Sex victim turned to drugs, prostitution
Now 24, he speaks to pedophile's dangerous offender hearing

`If you are asking if (abuse) had an effect on me, it had a big one'

Jun. 10, 2005. 01:00 AM

MOIRA WELSH
STAFF REPORTER

He became a prostitute, a drug addict, and a violent, angry man, but yesterday John Kelly wept like a child when he described the impact that serial pedophile Cory Newton had on his life.

 

Testifying at the Welland, Ont., dangerous offender hearing that could jail Newton for life, Kelly (not his real name) said that between the ages of 9 and 12, the Niagara Falls man paid him money for sex because he knew the boy's alcoholic mother kept no food in the house.

 

Newton also promised to double the $60 he paid for oral sex or masturbation if Kelly would get his little brother to have sex with him as well, but the younger child declined, Kelly, now 24, said in court yesterday.

 

"I don't like blaming people for what I've done in my life, and it's been a lot," said Kelly, whose name has been changed for this and previous Toronto Star stories to protect his identity. "For years, I felt dirty. I couldn't even look at a girl. I was afraid she would find out.

 

"I've been angry, I wanted to hurt people. I've been in every level of prison. I've been a prostitute on the streets of Toronto, because I had a serious drug problem. I've tried to kill myself. I'm not saying trying to kill myself is Cory's fault, but he played a big role in how I turned out."

 

Sobbing, as he covered face with a Kleenex, Kelly said he used drugs to "numb the pain" that stayed with him after Newton sexually assaulted and later discarded him when he grew into adolescence.

 

"At one point, I hated me and what I had become.
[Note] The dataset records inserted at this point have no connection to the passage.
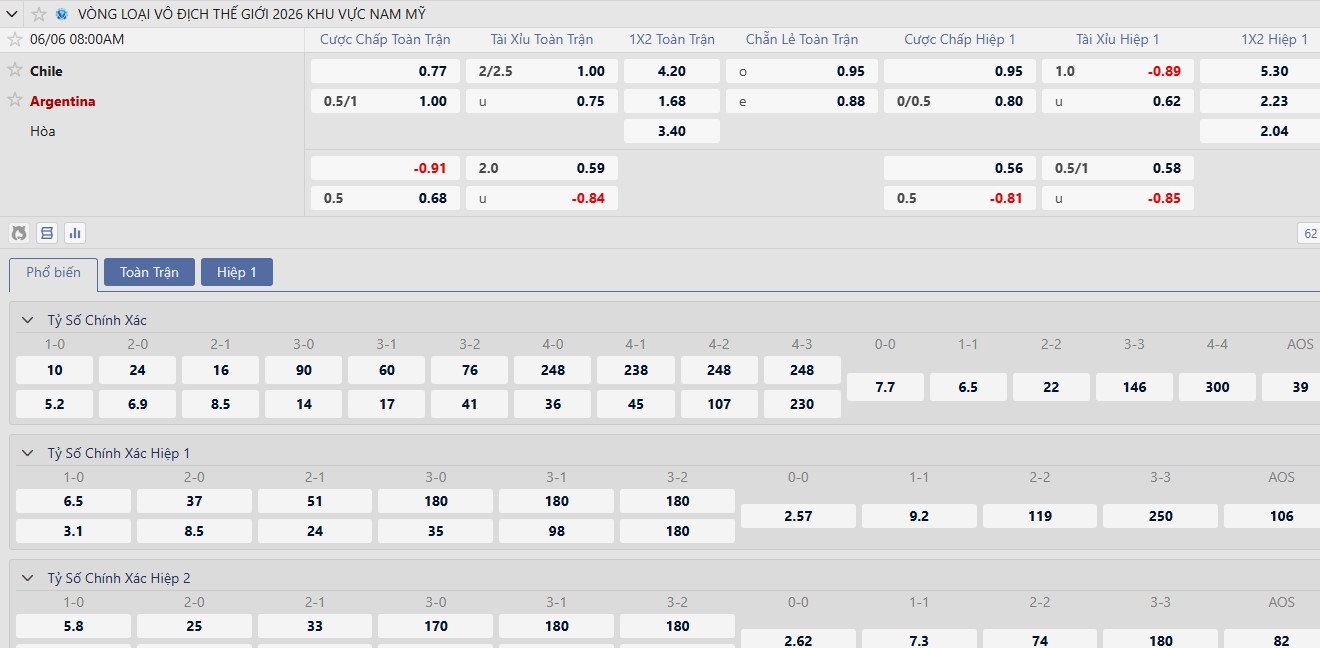This screenshot has width=1320, height=648.
Task: Click the blue league badge icon
Action: coord(62,14)
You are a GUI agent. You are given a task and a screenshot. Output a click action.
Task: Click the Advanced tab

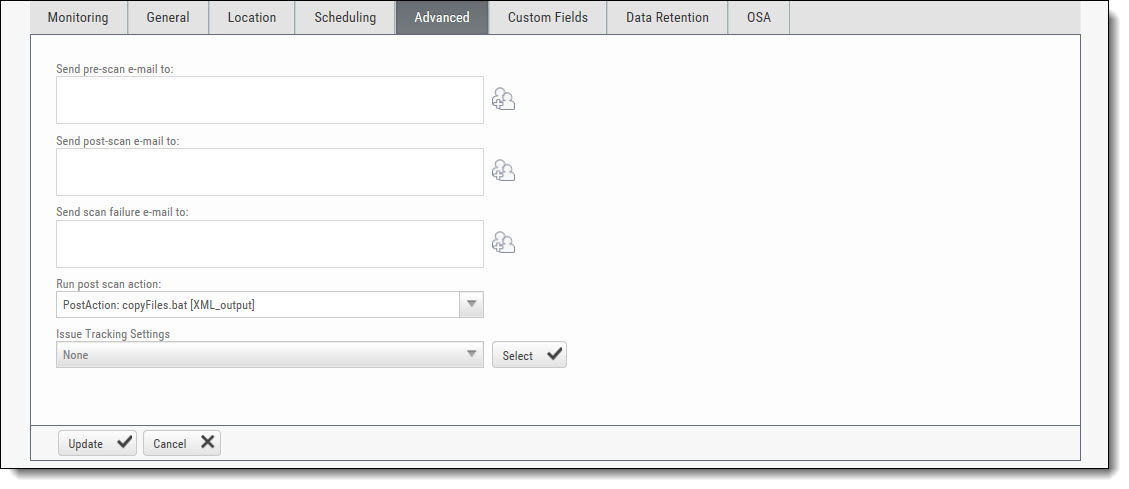pos(442,17)
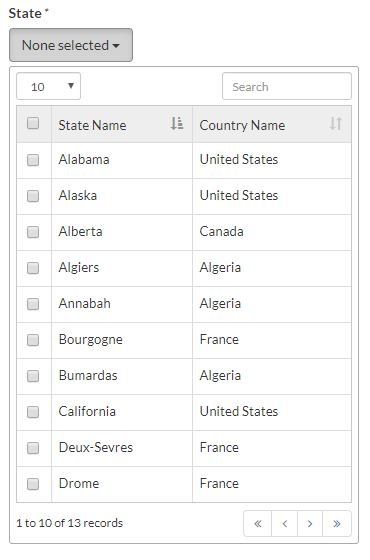
Task: Go to first page of records
Action: point(258,524)
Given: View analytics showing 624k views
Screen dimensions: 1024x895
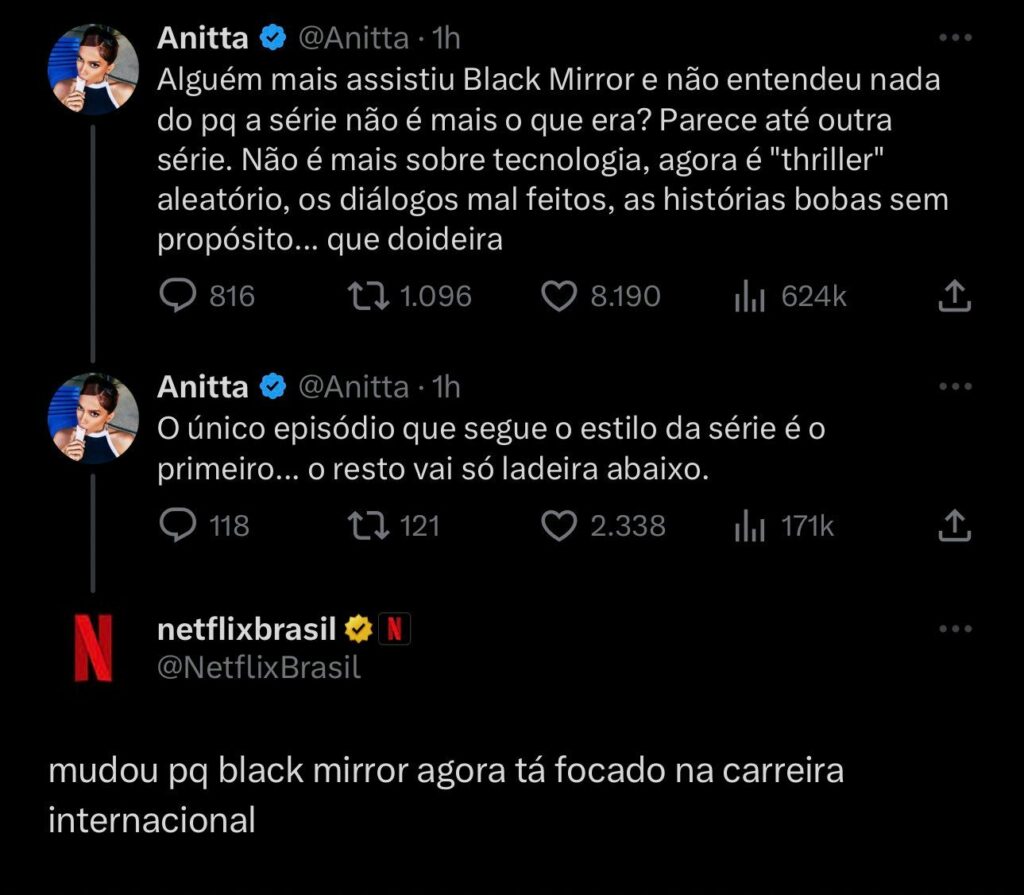Looking at the screenshot, I should [750, 296].
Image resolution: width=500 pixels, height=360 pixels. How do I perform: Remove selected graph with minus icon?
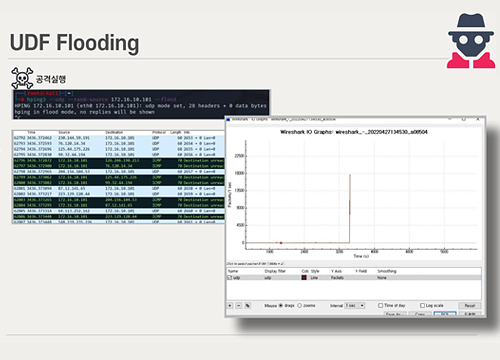coord(239,306)
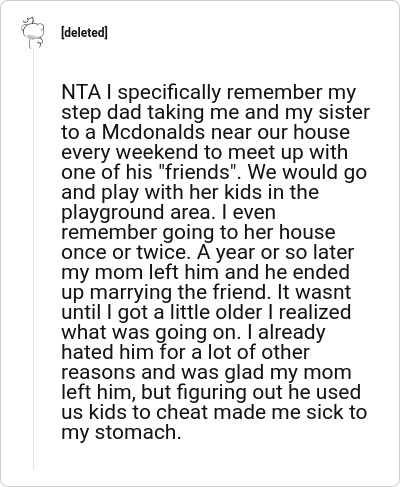Image resolution: width=400 pixels, height=487 pixels.
Task: Click the word "NTA" starting the comment
Action: [x=81, y=92]
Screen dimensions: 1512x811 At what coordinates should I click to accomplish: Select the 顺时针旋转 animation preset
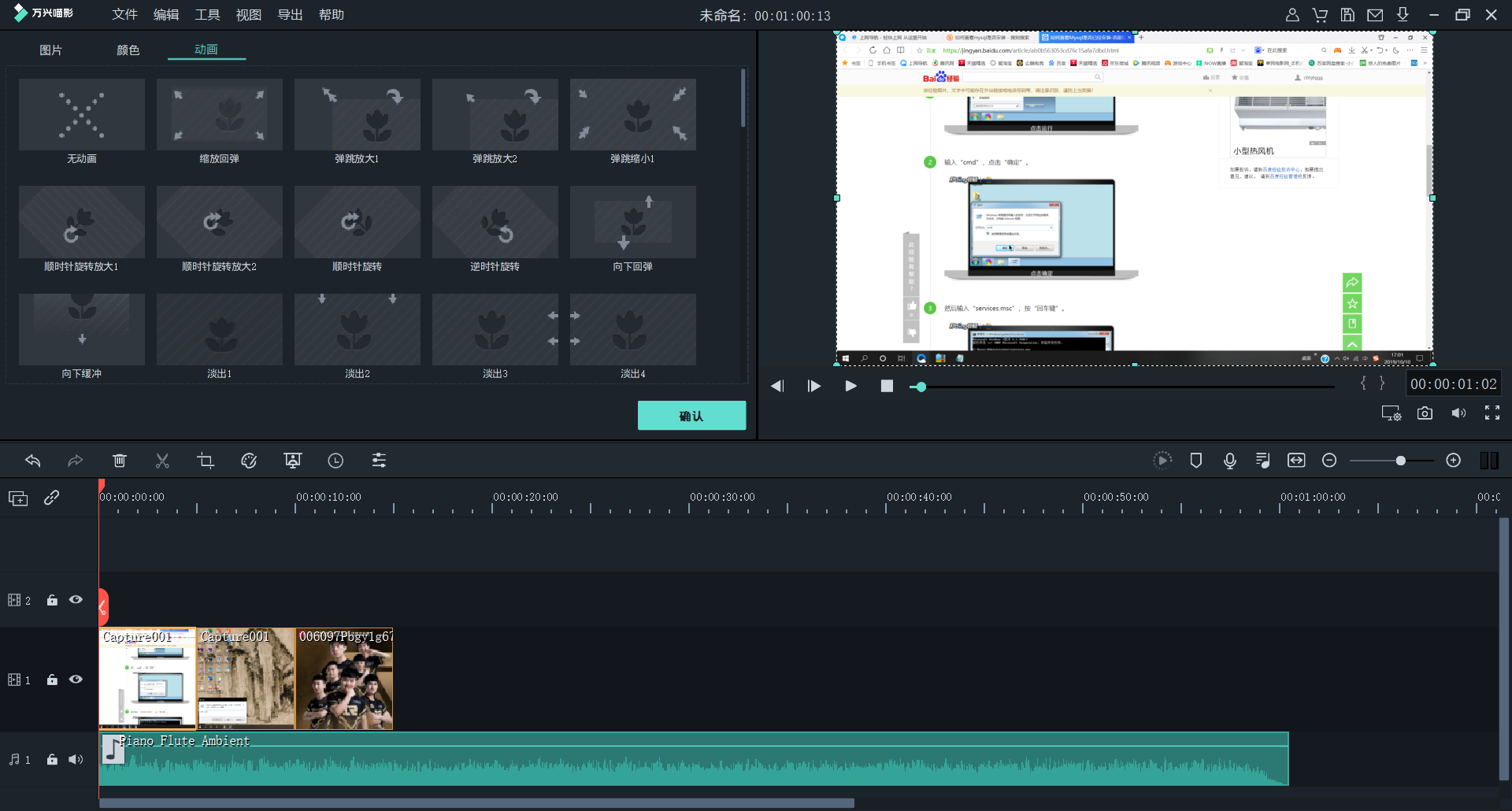357,223
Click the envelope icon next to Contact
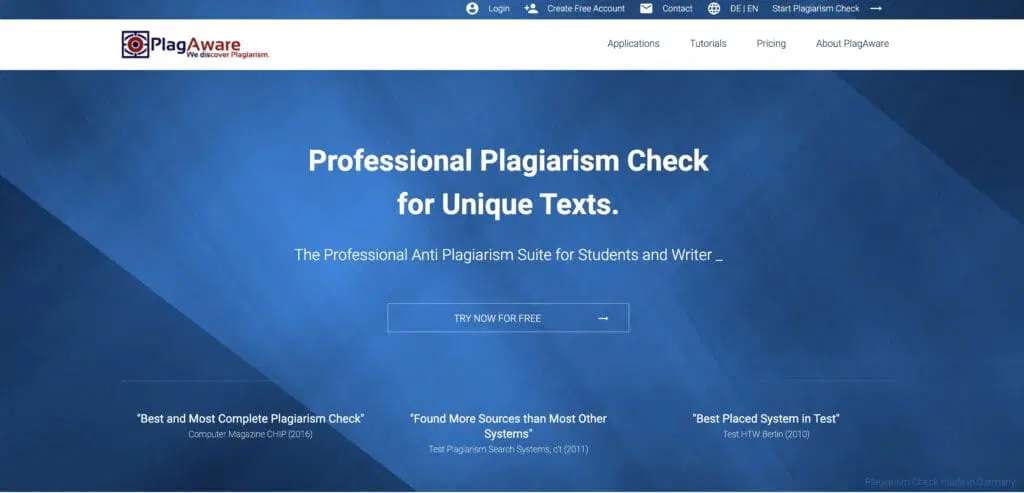Image resolution: width=1024 pixels, height=493 pixels. click(x=646, y=9)
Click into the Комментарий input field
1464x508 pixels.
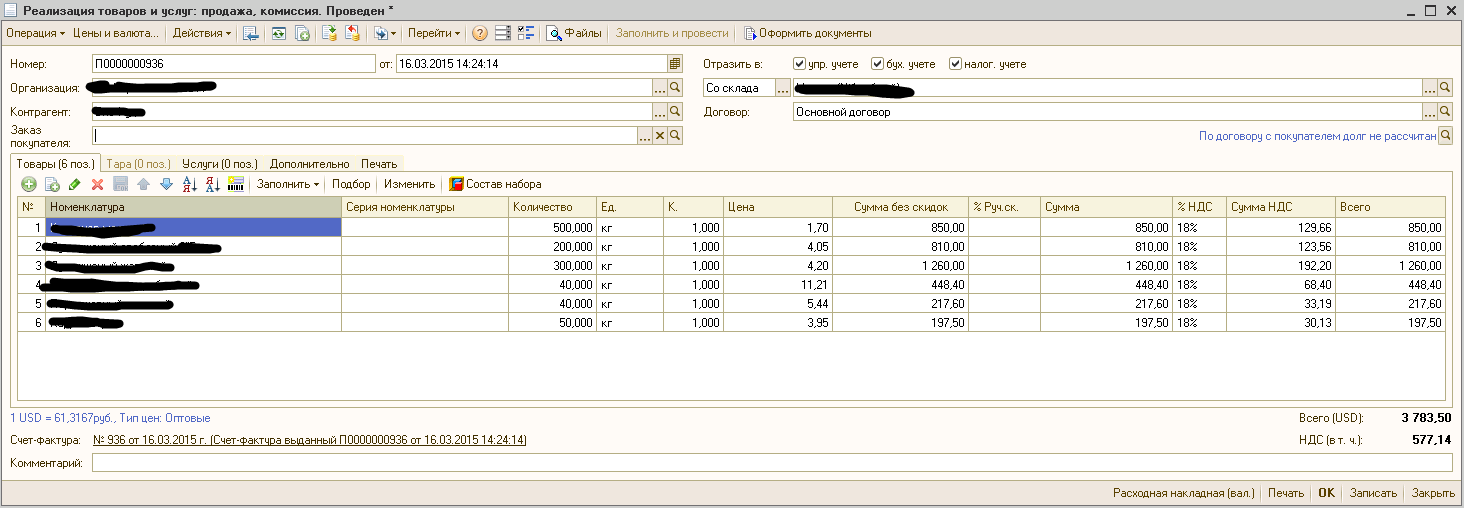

I regretted my whole life, so I guess if you are asking if it had an effect on me, it had a big one," he told Crown Attorney Linda Scaringi DesChatelets.

 

Newton, 35, spent at least 12 years sexually assaulting a series of young boys in Niagara Falls, under the watch of police, probation officers, the courts, the children's aid society and parents.

 

He targeted mostly fatherless boys from dysfunctional homes.

 

He was convicted of sexual assaults against five boys in 1998 and pleaded guilty in 2004 for sexual assaults against six boys he committed while on probation.

 

The Ontario Attorney General's office is attempting to have him declared a dangerous offender, which could lock him away indefinitely. The Crown has to first prove that Newton caused serious harm to his victims.

 

`I felt used. I felt dirty for years. It still gives me the shivers just to think about it.'

 

John Kelly testifies about his victimization by pedophile Cory Newton

 

Newton's hearing comes at a time when emerging but controversial research on hard-core pedophiles suggests they are nearly impossible to treat. At the same time, federal laws governing sentencing of Canada's worst criminals have come under fire from critics — including Ontario Attorney General Michael Bryant — for being unclear or too lenient.

 

Superior Court Justice Joseph Henderson is presiding over the hearing, which continues today. The judge will base his decision on three sentencing options: dangerous offender; or the lesser long-term offender, with a jail sentence and up to 10 years of parole; or a regular sentence for Newton's 2004 guilty plea.

 

Kelly, who was quoted in the Star in a recent series of stories that detailed Newton's crimes, had been waiting nervously to testify since the hearing started on Tuesday.

 

Staying at a Welland hotel, Kelly put on the same white shirt, dark tie and dress pants for three days until he was called to the stand.

 

He came face to face with himself, as a grinning 9-year-old, when his childhood school pictures were projected onto a large screen in the courtroom.

 

From the prisoner's box, Newton stared at the photographs of Kelly as a child. Kelly's face crumpled when he saw the images. He cried when he described how, as a fatherless child whose mother's boyfriend beat him, he treasured any kind of relationship with an adult male. He said he felt lost when Newton's interest waned as he grew into adolescence.

 

"You put so much trust in somebody and you give them everything you can possibly give. When you get discarded, you know, it hurts. I didn't have anybody to look up to. I thought I could look up to him. Even with all the stuff that was going on, I thought I could still trust him.

 

"I felt used. I felt dirty for years. It still gives me the shivers just to think about it."

 

After lunch, Mike Shea, Newton's lawyer, cross-examined Kelly, asking whether his childhood with an alcoholic mother and her violent boyfriend could have contributed to his troubled life as well.

 

Kelly agreed that his mother's boyfriend caused a great deal of his anger, starting when he was in Grade 4. And he agreed that his mother was a drug user. He said he turned to drugs to block out the emotional pain he felt from Newton's sexual assaults.

 

"I blame myself for most things. But I turned to drugs because I was trying to deal with the pain, and I turned to prostitution to pay for the drugs.

 

"If you prostitute yourself when you are 9 years old," he said, "what are you going to be when you grow up?"